The aforementioned results provide a geometric picture that is consistent with galaxy evolution scenarios where star-forming galaxies accrete co-planer gas within a narrow streams with opening angles of about 40 degrees, providing fuel for new stars that produce metal-enriched galactic scale outflows with wide opening angles of 100 degrees, while red galaxies exist passively due to reduced gas reservoirs. These conclusions are based on Mg ii observations, however both infalling gas and outflowing are expected to contain multi-phased gas.

Mathes et al. (2014) first attempted to address the azimuthal angle dependence for highly ionized gas traced by O vi and found it to have a spatially uniform distribution out to 300 kpc. Using a larger sample of O vi absorption selected galaxies, Kacprzak et al. (2015) reported a bimodality in the azimuthal angle distribution of gas around galaxies within 200 kpc.
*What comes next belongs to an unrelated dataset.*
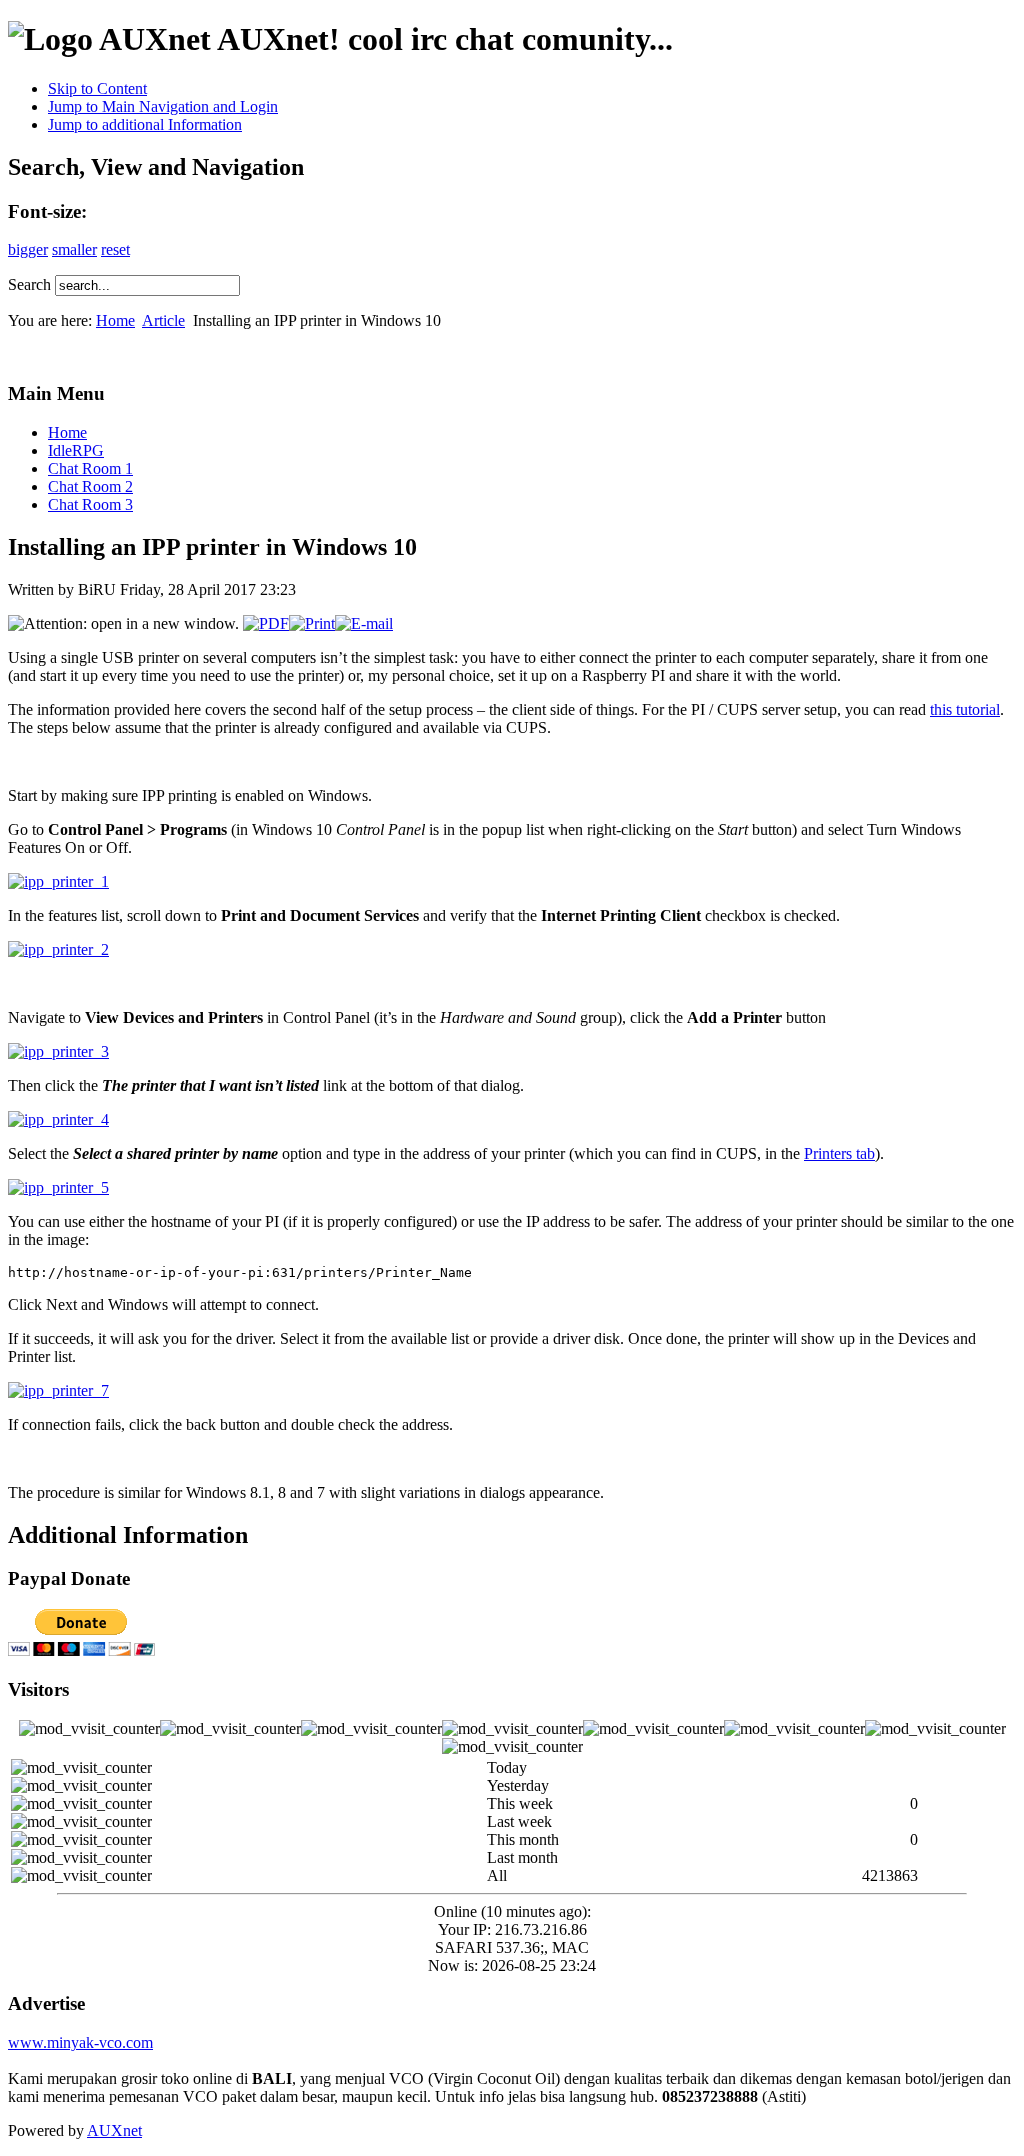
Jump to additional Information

Similar to Mg ii, they found that O vi is commonly detected within opening angles of 20–40 degrees of the galaxy projected major axis and within opening angles of at least 60 degrees along the projected minor axis. Again similar to Mg ii, weaker equivalent width systems tend to reside on along the project major axis. This would be expected for either lower column density, lower kinematic dispersion or low metallicity (or a combination thereof) gas accreting towards the galaxy major axis. Different from the Mg ii results, non-detections of O vi exist almost exclusively between 20–60 degrees, suggesting that O vi is not mixed throughout the circumgalactic medium and remains confined within the accretion filaments and the gas outflows.

Further supporting this bimodality accretion/outflow picture is the recent work using H i 21-cm absorption to probe the circumgalactic medium within impact parameters of < 35 kpc around z < 0.4 galaxies. (Dutta et al., 2016) found that the majority of their absorbers (nine) exists along the projected major axis and a few (three) exists along the projected minor axis. The data are supportive of high column density co-planer H i thick-disk around these galaxies. In addition, the three minor axis absorption systems all reside within 15 kpc, therefore they conclude that these low impact parameter minor axis systems could originate from warps in these thick and extended H i disks.

Although gas geometry is highly suggestive of (and consistent with) our exception of gas accretion onto star-forming galaxies, it alone is not sufficient enough to determine if gas is actually fact accreting onto galaxies. Gas and relative gas-galaxy kinematics can provide additional data that can be used to address whether we are detecting gas accretion or not.